**练习题目:** 将下方关于自除数的文本中从“A self-dividing number is a”开始、一直到“bounds if possible.”为止的部分逐字抄录出来。

A self-dividing number is a number that is divisible by every digit it contains.
For example, 128 is a self-dividing number because 128 % 1 == 0
, 128 % 2 == 0
, and 128 % 8 == 0
.
Also, a self-dividing number is not allowed to contain the digit zero.
Given a lower and upper number bound, output a list of every possible self dividing number, including the bounds if possible.
Example 1:
Input: left = 1, right = 22 Output: [1, 2, 3, 4, 5, 6, 7, 8, 9, 11, 12, 15, 22]
Note:
- The boundaries of each input argument are
1 <= left <= right <= 10000
.

**记录信息:**
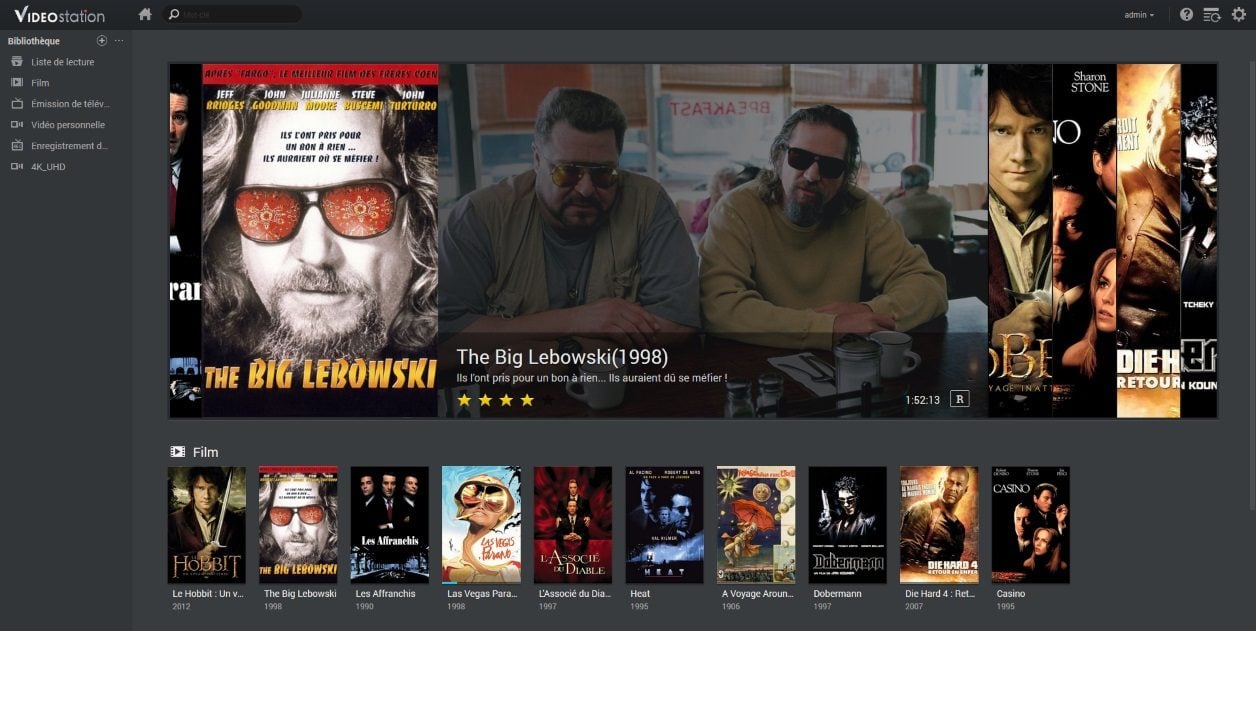Click the 4K_UHD library camera icon

[x=17, y=167]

**本题结果:**
A self-dividing number is a number that is divisible by every digit it contains.
For example, 128 is a self-dividing number because 128 % 1 == 0
, 128 % 2 == 0
, and 128 % 8 == 0
.
Also, a self-dividing number is not allowed to contain the digit zero.
Given a lower and upper number bound, output a list of every possible self dividing number, including the bounds if possible.